Work, Wages and Youth Fact Sheet
If you are earning minimum wage, you are likely living in poverty or you are at risk of living in poverty.
- In 2000, 18.4% of youth under 18 were poor (low income) - that’s 1,245,650 young people.
- The unemployment rate for youth is high and rising. It is consistently above 14%, which is much higher than rates for other age groups. Unemployment for Canada as a whole varies but is approximately 7%.
Minimum wage is not a living wage
- Young workers who are employed tend to be in low wage sectors and jobs e.g. the commercial and services sectors. Many workers earning less than $20,000/year are young people.

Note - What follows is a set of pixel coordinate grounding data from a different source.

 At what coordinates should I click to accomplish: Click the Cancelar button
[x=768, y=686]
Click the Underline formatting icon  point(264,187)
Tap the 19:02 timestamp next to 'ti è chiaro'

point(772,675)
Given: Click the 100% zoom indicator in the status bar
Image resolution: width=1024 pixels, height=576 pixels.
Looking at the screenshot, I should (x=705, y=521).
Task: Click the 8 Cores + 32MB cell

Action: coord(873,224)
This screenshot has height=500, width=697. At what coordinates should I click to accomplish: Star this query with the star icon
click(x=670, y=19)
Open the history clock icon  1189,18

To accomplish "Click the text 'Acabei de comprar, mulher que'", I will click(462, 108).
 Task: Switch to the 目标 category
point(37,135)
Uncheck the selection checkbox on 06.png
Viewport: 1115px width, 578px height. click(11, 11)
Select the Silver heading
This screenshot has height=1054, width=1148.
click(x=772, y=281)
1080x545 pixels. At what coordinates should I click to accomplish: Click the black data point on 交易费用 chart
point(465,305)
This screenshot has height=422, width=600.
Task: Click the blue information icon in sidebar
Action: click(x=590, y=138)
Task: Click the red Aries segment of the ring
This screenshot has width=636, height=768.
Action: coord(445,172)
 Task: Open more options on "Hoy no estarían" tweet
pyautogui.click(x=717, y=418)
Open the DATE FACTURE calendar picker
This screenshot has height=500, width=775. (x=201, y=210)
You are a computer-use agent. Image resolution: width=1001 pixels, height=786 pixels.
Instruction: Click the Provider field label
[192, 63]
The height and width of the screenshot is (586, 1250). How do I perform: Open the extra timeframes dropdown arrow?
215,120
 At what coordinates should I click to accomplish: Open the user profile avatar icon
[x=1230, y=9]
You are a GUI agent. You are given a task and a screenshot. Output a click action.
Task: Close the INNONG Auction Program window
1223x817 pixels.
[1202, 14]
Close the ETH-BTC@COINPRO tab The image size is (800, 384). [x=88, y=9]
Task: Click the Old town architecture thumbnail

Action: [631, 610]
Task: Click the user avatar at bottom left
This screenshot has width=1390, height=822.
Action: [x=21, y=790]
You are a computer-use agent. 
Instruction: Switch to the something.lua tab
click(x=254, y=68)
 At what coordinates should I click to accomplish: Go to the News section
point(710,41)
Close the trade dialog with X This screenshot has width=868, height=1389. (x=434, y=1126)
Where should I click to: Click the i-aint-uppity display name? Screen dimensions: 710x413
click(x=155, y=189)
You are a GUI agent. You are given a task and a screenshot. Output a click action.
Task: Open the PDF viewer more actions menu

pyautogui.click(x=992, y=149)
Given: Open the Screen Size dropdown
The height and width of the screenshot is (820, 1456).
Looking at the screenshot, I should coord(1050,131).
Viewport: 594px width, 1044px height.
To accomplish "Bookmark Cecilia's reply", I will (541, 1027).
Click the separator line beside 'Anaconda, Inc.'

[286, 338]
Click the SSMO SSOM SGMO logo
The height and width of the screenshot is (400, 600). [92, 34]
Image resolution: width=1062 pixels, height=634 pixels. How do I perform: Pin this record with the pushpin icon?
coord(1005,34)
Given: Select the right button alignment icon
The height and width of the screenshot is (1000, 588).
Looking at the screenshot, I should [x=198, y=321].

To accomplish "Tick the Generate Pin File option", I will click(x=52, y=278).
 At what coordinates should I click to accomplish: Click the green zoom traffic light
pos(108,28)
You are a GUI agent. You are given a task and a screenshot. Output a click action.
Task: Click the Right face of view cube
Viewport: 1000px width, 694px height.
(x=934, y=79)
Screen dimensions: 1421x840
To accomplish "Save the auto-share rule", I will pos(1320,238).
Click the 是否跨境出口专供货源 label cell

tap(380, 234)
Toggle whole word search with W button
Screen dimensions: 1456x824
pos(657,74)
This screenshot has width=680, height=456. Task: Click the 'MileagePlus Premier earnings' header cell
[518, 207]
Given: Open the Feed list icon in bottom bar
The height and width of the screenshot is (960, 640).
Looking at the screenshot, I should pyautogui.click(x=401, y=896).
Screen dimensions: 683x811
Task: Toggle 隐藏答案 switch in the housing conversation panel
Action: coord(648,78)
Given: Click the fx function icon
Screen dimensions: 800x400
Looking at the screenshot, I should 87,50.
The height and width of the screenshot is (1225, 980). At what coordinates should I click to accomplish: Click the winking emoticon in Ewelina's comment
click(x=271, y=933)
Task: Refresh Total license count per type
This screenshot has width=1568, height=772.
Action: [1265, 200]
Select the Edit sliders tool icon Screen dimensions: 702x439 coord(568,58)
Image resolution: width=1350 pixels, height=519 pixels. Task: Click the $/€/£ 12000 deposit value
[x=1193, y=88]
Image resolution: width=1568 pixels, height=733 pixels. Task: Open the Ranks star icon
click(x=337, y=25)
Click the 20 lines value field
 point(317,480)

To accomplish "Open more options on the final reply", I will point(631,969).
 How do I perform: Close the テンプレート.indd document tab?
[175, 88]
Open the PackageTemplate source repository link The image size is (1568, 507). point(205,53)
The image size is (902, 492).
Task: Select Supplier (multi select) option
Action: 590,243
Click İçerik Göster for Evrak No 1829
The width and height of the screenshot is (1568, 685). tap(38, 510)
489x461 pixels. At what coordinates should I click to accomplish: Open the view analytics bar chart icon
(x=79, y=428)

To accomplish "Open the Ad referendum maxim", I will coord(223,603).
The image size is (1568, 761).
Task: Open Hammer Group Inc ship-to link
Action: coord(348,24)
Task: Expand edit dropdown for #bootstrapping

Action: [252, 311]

- One person living alone in a major urban centre needs to earn at least $10 an hour at full time, full year work to avoid being poor. Forty percent of youth aged 25 or under working full time made less than $10 an hour. 60% of those working part time made less than $10/hr.
- Two-thirds of minimum wage workers were under age 25 in 2003. This rate is eight times that of people over 25.
- Minimum wage jobs make it difficult for youth to accumulate the number of hours they need to qualify for EI. If they become unemployed, they cannot access EI benefits even though they have paid into the fund.
- A person in an Ontario city with a population greater than 500,000 who was earning $7.50 an hour (Ontario’s minimum age) working 35 hours per week for 50 weeks of the year would make $13,125. This is $5,716 below the poverty line ($18, 841).
Among wealthy industrialized countries Canada has the second highest number of low- wage workers. Only the US has more people in low-wage jobs.
Canada’s economy and income distribution
- Canada is now a low-wage economy with 25.3% of Canadians working low paid jobs. In Scandinavia only 5% of workers are in low-wage employment.
- The economy is producing fewer well paid jobs and more low-wage precarious work (e.g. part time, contract). For example, all of the job growth in March 2005 was in part time employment.
- Wage increases in Canada have gone mostly to the top 10% income earners not those in the lower income groups. In fact, for 50% of income earners their wages have stagnated or decreased. This includes youth.
A job is no longer a guarantee against poverty.
What can you do to about youth poverty?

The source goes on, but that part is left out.